Raw records:
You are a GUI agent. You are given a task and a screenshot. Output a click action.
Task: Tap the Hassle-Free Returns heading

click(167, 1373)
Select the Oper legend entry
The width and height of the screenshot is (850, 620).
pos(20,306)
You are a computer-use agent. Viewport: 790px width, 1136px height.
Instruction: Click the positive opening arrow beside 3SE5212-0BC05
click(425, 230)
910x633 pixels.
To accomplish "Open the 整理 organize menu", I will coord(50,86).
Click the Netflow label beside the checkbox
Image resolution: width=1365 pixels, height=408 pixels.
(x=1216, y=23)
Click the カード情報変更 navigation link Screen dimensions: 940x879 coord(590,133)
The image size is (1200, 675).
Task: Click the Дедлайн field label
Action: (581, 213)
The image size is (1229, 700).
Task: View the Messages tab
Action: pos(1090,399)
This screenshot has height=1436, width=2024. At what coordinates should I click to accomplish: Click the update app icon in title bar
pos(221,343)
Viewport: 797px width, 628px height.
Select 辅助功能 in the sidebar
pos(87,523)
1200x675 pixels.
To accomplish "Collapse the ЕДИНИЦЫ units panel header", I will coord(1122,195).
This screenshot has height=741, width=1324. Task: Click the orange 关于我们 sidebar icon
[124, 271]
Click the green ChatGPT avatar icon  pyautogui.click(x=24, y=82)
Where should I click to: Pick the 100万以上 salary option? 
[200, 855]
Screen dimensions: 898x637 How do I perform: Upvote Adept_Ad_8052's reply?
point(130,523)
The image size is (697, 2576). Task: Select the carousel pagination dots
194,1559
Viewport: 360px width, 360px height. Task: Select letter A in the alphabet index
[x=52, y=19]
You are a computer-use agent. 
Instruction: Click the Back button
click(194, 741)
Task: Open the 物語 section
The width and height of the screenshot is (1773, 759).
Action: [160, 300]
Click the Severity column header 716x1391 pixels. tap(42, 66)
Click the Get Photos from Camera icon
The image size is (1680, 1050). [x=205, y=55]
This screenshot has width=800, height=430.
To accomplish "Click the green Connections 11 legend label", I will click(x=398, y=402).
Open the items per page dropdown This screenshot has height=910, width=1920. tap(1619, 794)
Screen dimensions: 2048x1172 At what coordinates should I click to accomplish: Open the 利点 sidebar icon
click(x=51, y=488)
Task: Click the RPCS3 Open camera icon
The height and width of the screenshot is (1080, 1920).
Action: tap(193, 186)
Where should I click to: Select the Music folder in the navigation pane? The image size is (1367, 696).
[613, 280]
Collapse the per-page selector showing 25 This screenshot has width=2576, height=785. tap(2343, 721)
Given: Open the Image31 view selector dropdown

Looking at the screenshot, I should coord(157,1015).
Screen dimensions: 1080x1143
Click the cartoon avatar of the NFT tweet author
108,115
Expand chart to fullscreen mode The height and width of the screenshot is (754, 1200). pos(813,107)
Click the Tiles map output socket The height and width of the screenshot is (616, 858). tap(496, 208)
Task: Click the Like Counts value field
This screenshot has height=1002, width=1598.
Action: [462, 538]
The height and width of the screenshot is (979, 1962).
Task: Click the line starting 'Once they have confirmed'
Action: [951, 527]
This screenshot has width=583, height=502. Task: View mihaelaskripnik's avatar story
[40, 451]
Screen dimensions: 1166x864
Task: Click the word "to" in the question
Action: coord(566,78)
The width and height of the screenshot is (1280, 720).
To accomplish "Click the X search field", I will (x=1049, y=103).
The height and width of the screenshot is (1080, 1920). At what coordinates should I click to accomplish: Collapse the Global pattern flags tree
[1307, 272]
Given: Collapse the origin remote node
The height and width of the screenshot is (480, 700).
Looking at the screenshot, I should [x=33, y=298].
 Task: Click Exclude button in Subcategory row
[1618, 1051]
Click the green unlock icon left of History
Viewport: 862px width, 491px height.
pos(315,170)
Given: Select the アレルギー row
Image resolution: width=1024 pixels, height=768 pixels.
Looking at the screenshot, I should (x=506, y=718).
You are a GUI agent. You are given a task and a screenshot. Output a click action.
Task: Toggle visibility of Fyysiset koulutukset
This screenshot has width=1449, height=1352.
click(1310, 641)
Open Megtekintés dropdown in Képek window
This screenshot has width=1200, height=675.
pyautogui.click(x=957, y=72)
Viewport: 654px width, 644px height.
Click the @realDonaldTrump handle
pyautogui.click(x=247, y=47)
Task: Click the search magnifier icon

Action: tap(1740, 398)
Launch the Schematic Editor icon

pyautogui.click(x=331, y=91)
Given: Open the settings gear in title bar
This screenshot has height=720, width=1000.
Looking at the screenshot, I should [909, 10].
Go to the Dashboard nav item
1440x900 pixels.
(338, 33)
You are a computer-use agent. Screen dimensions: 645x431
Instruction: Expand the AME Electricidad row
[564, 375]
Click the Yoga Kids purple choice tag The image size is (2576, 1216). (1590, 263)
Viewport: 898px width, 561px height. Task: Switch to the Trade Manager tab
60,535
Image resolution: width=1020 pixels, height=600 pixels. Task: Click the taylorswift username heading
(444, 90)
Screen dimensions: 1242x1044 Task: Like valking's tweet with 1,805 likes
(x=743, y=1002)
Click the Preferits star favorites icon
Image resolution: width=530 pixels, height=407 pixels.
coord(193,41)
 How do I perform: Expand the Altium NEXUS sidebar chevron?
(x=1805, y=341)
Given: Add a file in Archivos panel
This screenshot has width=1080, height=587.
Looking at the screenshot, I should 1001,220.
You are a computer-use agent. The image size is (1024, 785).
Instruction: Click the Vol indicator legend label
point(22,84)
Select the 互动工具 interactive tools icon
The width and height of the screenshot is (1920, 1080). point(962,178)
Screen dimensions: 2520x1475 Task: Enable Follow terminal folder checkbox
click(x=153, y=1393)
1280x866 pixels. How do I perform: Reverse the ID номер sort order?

[Goal]: Please output every line of the listing above as a JSON list of strings, one string per line, leaving out blank lines.

[Task answer]:
[
  "You are a GUI agent. You are given a task and a screenshot. Output a click action.",
  "Task: Tap the Hassle-Free Returns heading",
  "click(167, 1373)",
  "Select the Oper legend entry",
  "The width and height of the screenshot is (850, 620).",
  "pos(20,306)",
  "You are a computer-use agent. Viewport: 790px width, 1136px height.",
  "Instruction: Click the positive opening arrow beside 3SE5212-0BC05",
  "click(425, 230)",
  "910x633 pixels.",
  "To accomplish \"Open the 整理 organize menu\", I will coord(50,86).",
  "Click the Netflow label beside the checkbox",
  "Image resolution: width=1365 pixels, height=408 pixels.",
  "(x=1216, y=23)",
  "Click the カード情報変更 navigation link Screen dimensions: 940x879 coord(590,133)",
  "The image size is (1200, 675).",
  "Task: Click the Дедлайн field label",
  "Action: (581, 213)",
  "The image size is (1229, 700).",
  "Task: View the Messages tab",
  "Action: pos(1090,399)",
  "This screenshot has height=1436, width=2024. At what coordinates should I click to accomplish: Click the update app icon in title bar",
  "pos(221,343)",
  "Viewport: 797px width, 628px height.",
  "Select 辅助功能 in the sidebar",
  "pos(87,523)",
  "1200x675 pixels.",
  "To accomplish \"Collapse the ЕДИНИЦЫ units panel header\", I will coord(1122,195).",
  "This screenshot has height=741, width=1324. Task: Click the orange 关于我们 sidebar icon",
  "[124, 271]",
  "Click the green ChatGPT avatar icon  pyautogui.click(x=24, y=82)",
  "Where should I click to: Pick the 100万以上 salary option? ",
  "[200, 855]",
  "Screen dimensions: 898x637 How do I perform: Upvote Adept_Ad_8052's reply?",
  "point(130,523)",
  "The image size is (697, 2576). Task: Select the carousel pagination dots",
  "194,1559",
  "Viewport: 360px width, 360px height. Task: Select letter A in the alphabet index",
  "[x=52, y=19]",
  "You are a computer-use agent. ",
  "Instruction: Click the Back button",
  "click(194, 741)",
  "Task: Open the 物語 section",
  "The width and height of the screenshot is (1773, 759).",
  "Action: [160, 300]",
  "Click the Severity column header 716x1391 pixels. tap(42, 66)",
  "Click the Get Photos from Camera icon",
  "The image size is (1680, 1050). [x=205, y=55]",
  "This screenshot has width=800, height=430.",
  "To accomplish \"Click the green Connections 11 legend label\", I will click(x=398, y=402).",
  "Open the items per page dropdown This screenshot has height=910, width=1920. tap(1619, 794)",
  "Screen dimensions: 2048x1172 At what coordinates should I click to accomplish: Open the 利点 sidebar icon",
  "click(x=51, y=488)",
  "Task: Click the RPCS3 Open camera icon",
  "The height and width of the screenshot is (1080, 1920).",
  "Action: tap(193, 186)",
  "Where should I click to: Select the Music folder in the navigation pane? The image size is (1367, 696).",
  "[613, 280]",
  "Collapse the per-page selector showing 25 This screenshot has width=2576, height=785. tap(2343, 721)",
  "Given: Open the Image31 view selector dropdown",
  "Looking at the screenshot, I should coord(157,1015).",
  "Screen dimensions: 1080x1143",
  "Click the cartoon avatar of the NFT tweet author",
  "108,115",
  "Expand chart to fullscreen mode The height and width of the screenshot is (754, 1200). pos(813,107)",
  "Click the Tiles map output socket The height and width of the screenshot is (616, 858). tap(496, 208)",
  "Task: Click the Like Counts value field",
  "This screenshot has height=1002, width=1598.",
  "Action: [462, 538]",
  "The height and width of the screenshot is (979, 1962).",
  "Task: Click the line starting 'Once they have confirmed'",
  "Action: [951, 527]",
  "This screenshot has width=583, height=502. Task: View mihaelaskripnik's avatar story",
  "[40, 451]",
  "Screen dimensions: 1166x864",
  "Task: Click the word \"to\" in the question",
  "Action: coord(566,78)",
  "The width and height of the screenshot is (1280, 720).",
  "To accomplish \"Click the X search field\", I will (x=1049, y=103).",
  "The height and width of the screenshot is (1080, 1920). At what coordinates should I click to accomplish: Collapse the Global pattern flags tree",
  "[1307, 272]",
  "Given: Collapse the origin remote node",
  "The height and width of the screenshot is (480, 700).",
  "Looking at the screenshot, I should [x=33, y=298].",
  " Task: Click Exclude button in Subcategory row",
  "[1618, 1051]",
  "Click the green unlock icon left of History",
  "Viewport: 862px width, 491px height.",
  "pos(315,170)",
  "Given: Select the アレルギー row",
  "Image resolution: width=1024 pixels, height=768 pixels.",
  "Looking at the screenshot, I should (x=506, y=718).",
  "You are a GUI agent. You are given a task and a screenshot. Output a click action.",
  "Task: Toggle visibility of Fyysiset koulutukset",
  "This screenshot has width=1449, height=1352.",
  "click(1310, 641)",
  "Open Megtekintés dropdown in Képek window",
  "This screenshot has width=1200, height=675.",
  "pyautogui.click(x=957, y=72)",
  "Viewport: 654px width, 644px height.",
  "Click the @realDonaldTrump handle",
  "pyautogui.click(x=247, y=47)",
  "Task: Click the search magnifier icon",
  "Action: tap(1740, 398)",
  "Launch the Schematic Editor icon",
  "pyautogui.click(x=331, y=91)",
  "Given: Open the settings gear in title bar",
  "This screenshot has height=720, width=1000.",
  "Looking at the screenshot, I should [909, 10].",
  "Go to the Dashboard nav item",
  "1440x900 pixels.",
  "(338, 33)",
  "You are a computer-use agent. Screen dimensions: 645x431",
  "Instruction: Expand the AME Electricidad row",
  "[564, 375]",
  "Click the Yoga Kids purple choice tag The image size is (2576, 1216). (1590, 263)",
  "Viewport: 898px width, 561px height. Task: Switch to the Trade Manager tab",
  "60,535",
  "Image resolution: width=1020 pixels, height=600 pixels. Task: Click the taylorswift username heading",
  "(444, 90)",
  "Screen dimensions: 1242x1044 Task: Like valking's tweet with 1,805 likes",
  "(x=743, y=1002)",
  "Click the Preferits star favorites icon",
  "Image resolution: width=530 pixels, height=407 pixels.",
  "coord(193,41)",
  " How do I perform: Expand the Altium NEXUS sidebar chevron?",
  "(x=1805, y=341)",
  "Given: Add a file in Archivos panel",
  "This screenshot has width=1080, height=587.",
  "Looking at the screenshot, I should 1001,220.",
  "You are a computer-use agent. The image size is (1024, 785).",
  "Instruction: Click the Vol indicator legend label",
  "point(22,84)",
  "Select the 互动工具 interactive tools icon",
  "The width and height of the screenshot is (1920, 1080). point(962,178)",
  "Screen dimensions: 2520x1475 Task: Enable Follow terminal folder checkbox",
  "click(x=153, y=1393)",
  "1280x866 pixels. How do I perform: Reverse the ID номер sort order?"
]